By providing such a reservation, the school created an "arbitrary separation" between the children of Group-A officers and all other students, a bench of justices Pradeep Nandrajog and Mukta Gupta said.
It also said that "the State cannot provide funds to any private individual to establish a school for an elite segment of the society" and directed the government to "remediate this violation, and ensure that the school in question open its doors equally to all students".
"Sanskriti school has been promoted as a school primarily for the children of Group-A officers of the Union Government who join service through the Civil Services Examination. This situation is analogous to the scenarios in Brown and Keyes cases (where the issues involved segregation of White and African-American student populations)," the court said.

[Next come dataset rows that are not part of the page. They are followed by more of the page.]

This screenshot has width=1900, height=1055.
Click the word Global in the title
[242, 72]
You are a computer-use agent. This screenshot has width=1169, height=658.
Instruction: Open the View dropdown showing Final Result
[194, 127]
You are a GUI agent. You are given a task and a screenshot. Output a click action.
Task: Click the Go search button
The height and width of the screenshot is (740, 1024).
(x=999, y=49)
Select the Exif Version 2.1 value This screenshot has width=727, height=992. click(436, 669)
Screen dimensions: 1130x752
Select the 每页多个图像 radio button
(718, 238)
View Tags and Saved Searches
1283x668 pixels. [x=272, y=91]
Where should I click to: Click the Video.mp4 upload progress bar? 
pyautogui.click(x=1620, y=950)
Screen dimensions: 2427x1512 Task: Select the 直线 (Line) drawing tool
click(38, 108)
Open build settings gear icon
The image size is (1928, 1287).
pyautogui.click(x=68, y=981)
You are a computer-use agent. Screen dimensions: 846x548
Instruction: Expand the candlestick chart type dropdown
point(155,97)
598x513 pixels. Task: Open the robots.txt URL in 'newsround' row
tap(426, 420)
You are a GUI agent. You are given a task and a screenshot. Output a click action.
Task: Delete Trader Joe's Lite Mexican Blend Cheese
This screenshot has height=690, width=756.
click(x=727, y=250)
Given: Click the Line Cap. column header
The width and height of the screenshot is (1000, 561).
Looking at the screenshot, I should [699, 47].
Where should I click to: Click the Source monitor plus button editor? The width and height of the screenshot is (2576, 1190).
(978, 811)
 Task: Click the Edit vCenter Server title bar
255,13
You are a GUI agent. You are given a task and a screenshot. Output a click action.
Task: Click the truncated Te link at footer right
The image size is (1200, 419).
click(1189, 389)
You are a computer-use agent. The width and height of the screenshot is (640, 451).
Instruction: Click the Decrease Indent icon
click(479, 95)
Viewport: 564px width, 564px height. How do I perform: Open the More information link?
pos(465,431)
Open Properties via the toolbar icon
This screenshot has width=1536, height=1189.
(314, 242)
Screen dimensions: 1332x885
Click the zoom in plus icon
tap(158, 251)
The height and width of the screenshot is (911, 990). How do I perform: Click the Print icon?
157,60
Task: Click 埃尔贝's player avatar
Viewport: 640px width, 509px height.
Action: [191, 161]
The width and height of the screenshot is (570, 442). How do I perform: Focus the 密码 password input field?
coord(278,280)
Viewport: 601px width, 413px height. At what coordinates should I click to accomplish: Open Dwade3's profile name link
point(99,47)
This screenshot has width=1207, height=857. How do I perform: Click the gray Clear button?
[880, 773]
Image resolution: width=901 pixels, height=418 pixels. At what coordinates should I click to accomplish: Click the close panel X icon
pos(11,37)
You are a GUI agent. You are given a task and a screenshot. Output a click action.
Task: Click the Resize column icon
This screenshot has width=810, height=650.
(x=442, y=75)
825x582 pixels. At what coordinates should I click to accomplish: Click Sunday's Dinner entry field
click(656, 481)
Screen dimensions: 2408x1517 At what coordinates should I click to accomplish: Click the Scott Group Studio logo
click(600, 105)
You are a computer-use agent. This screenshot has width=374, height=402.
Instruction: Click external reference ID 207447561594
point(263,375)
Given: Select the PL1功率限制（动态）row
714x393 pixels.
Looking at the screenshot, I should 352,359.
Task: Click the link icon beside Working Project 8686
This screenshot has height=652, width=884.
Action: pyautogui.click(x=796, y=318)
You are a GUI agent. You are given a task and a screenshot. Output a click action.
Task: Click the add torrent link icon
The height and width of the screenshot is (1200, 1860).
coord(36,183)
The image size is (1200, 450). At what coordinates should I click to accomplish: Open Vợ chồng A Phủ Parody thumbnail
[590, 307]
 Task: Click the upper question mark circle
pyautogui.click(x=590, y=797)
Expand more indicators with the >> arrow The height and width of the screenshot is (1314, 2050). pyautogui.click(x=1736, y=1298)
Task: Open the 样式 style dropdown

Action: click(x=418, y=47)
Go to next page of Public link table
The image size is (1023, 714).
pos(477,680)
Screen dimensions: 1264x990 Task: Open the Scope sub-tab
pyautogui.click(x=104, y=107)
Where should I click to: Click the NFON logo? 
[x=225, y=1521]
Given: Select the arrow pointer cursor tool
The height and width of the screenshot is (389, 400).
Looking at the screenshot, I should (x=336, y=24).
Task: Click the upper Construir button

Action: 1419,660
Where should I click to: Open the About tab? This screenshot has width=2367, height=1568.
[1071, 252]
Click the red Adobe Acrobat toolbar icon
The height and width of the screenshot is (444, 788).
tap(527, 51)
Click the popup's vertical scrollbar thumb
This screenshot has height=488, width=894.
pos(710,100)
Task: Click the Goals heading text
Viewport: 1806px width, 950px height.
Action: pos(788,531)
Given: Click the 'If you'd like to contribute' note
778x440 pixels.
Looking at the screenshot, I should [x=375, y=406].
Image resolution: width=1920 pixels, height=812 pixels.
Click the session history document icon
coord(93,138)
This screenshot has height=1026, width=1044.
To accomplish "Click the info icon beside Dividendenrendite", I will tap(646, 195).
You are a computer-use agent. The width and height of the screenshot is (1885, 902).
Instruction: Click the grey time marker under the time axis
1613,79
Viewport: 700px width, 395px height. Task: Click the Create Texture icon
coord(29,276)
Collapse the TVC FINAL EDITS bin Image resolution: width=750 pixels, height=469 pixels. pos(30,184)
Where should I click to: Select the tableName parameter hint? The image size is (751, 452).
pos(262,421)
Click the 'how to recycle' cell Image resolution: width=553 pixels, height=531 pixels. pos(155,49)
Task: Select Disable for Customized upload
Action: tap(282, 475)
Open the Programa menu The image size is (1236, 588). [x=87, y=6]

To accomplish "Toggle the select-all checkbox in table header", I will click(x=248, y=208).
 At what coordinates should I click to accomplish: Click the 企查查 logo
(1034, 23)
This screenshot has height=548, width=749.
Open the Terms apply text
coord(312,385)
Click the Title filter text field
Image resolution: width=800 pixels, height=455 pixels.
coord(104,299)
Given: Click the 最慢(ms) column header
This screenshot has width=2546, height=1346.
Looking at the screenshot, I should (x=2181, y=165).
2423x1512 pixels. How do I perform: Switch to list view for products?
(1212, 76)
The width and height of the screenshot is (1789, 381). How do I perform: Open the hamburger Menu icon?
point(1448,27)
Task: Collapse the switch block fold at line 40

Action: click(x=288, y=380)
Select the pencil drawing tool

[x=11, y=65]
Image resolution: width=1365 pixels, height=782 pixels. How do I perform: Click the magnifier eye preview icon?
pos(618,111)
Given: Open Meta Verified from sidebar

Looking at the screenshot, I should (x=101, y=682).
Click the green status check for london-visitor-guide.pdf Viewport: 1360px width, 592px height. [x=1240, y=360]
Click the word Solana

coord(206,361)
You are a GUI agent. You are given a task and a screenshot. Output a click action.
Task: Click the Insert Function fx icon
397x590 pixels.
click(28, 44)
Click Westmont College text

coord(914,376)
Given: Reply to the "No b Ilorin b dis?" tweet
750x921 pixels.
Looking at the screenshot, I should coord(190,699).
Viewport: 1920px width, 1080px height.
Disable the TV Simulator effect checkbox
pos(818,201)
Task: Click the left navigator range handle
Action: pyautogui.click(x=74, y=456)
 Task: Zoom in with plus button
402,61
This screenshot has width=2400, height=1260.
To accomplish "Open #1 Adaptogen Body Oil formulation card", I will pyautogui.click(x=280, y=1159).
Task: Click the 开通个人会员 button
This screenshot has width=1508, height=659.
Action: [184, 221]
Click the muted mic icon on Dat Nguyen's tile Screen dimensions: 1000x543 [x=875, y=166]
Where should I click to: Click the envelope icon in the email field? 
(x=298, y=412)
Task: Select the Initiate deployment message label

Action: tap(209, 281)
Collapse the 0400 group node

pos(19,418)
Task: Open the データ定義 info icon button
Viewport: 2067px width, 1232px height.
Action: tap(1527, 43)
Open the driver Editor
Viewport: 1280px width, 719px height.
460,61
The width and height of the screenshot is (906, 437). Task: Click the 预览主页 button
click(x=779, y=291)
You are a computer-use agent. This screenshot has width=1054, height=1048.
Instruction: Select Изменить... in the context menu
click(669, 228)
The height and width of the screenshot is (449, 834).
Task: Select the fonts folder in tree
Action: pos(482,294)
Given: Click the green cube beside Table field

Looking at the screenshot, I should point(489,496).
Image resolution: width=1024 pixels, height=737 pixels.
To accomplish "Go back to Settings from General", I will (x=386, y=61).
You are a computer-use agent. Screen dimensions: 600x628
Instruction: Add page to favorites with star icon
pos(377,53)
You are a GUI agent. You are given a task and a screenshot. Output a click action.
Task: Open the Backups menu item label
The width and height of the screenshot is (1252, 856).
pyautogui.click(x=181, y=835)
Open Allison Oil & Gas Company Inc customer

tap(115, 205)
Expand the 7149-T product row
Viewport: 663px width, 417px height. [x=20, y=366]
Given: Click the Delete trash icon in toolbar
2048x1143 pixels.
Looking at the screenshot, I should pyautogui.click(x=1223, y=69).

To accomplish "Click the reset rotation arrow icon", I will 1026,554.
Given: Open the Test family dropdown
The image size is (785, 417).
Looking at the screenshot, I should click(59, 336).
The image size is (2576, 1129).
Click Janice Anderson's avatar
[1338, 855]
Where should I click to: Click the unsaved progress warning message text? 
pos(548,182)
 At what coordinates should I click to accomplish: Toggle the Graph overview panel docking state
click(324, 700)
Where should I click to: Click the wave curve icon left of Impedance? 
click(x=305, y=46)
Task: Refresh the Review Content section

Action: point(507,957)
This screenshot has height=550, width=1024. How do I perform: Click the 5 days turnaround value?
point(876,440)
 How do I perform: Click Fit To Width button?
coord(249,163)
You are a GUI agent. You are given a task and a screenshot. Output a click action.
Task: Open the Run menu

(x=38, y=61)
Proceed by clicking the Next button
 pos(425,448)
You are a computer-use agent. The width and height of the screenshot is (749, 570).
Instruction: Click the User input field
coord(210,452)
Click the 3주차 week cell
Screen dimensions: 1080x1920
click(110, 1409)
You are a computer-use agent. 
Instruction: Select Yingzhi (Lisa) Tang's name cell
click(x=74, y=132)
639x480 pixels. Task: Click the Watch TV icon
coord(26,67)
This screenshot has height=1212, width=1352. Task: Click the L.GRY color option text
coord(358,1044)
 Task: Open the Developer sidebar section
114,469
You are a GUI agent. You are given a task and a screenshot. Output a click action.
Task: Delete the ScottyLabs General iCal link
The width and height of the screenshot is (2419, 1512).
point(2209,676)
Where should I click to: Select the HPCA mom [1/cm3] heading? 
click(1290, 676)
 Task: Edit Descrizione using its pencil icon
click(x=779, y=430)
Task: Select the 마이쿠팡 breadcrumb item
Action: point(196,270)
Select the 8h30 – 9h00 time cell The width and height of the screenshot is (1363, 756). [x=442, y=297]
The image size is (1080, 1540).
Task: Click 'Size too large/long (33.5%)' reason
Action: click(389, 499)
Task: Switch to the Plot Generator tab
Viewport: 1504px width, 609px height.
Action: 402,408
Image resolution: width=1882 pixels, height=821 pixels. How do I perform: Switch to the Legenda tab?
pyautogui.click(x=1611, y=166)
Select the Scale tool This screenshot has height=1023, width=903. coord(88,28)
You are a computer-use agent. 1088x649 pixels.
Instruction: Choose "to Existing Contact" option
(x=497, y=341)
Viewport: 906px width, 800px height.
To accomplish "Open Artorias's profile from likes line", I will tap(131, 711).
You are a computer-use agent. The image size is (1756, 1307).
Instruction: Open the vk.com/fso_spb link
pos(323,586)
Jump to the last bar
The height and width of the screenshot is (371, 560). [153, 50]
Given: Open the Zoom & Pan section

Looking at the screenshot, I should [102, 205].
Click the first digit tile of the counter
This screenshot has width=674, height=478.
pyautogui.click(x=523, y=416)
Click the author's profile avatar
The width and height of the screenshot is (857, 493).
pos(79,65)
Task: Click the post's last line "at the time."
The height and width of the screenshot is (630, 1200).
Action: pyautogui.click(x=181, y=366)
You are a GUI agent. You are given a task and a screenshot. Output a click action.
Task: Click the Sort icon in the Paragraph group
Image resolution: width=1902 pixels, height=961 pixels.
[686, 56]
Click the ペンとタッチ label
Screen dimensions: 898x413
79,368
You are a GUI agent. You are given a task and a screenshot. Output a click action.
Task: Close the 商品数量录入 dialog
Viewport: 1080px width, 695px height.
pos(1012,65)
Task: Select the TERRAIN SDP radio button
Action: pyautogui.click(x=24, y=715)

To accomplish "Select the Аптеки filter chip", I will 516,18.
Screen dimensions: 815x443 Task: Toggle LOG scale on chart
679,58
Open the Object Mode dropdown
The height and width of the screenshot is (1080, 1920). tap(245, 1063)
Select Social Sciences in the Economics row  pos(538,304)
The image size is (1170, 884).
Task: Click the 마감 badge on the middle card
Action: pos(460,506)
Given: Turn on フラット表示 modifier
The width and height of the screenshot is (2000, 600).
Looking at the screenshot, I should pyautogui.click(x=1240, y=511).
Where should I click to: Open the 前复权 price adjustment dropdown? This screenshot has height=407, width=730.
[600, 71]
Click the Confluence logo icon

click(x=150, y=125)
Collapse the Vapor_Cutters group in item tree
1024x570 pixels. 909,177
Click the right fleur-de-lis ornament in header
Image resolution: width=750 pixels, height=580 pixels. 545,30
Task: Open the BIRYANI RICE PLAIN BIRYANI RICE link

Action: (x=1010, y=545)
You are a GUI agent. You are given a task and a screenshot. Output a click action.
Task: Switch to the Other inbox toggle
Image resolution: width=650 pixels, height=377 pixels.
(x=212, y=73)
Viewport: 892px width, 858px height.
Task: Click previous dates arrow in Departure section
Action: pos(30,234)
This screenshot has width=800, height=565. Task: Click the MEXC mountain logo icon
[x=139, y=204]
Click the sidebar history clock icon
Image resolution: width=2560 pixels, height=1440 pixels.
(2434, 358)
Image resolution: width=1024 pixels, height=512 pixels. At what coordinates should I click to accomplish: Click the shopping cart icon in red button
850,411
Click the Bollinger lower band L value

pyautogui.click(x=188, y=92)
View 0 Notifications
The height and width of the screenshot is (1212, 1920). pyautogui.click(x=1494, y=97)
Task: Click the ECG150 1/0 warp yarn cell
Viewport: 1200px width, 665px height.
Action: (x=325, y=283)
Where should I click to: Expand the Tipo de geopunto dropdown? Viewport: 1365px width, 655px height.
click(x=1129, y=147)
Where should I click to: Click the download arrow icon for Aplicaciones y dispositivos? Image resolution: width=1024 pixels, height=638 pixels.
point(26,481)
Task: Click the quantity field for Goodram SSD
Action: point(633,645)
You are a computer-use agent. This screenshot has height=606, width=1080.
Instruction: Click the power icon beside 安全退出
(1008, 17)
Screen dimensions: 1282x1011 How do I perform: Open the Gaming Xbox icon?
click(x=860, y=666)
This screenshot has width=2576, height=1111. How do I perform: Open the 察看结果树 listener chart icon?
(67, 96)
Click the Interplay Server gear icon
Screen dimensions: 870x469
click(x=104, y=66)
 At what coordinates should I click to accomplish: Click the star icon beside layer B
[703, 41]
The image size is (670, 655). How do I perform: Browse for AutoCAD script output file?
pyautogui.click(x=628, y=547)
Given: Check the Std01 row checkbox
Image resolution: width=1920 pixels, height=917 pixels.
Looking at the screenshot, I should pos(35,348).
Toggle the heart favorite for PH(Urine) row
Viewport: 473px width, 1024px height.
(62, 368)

"The school possesses no justifiable basis upon which to label group-A Union Government officers as a suspect class. No logical rationale distinguishes this class of persons from other individuals engaged in other branches of the Indian Services," it said.
It said if the reservation in place to provide stable schooling environment for children of officers whose assignments "fluctuate" between different geographic locations in India, "the justification is moot", as this predicament was being faced by all persons engaged in other branches of the Indian services.
The court said the school, funded by public funds, "has not narrowly tailored its means" because a 60 per cent quota "creates a limited notion of diversity and merely separates group-A Union Government officers from an otherwise similar category of students".
"Thus, a classification that includes merely the children of group-A Union Government officers bears no merit. In sum, the respondents' separate treatment of aforesaid classification of children violates both the spirit of equal protection under Article 14 of India's Constitution and the spirit of equality of education under Article 21A," the bench said.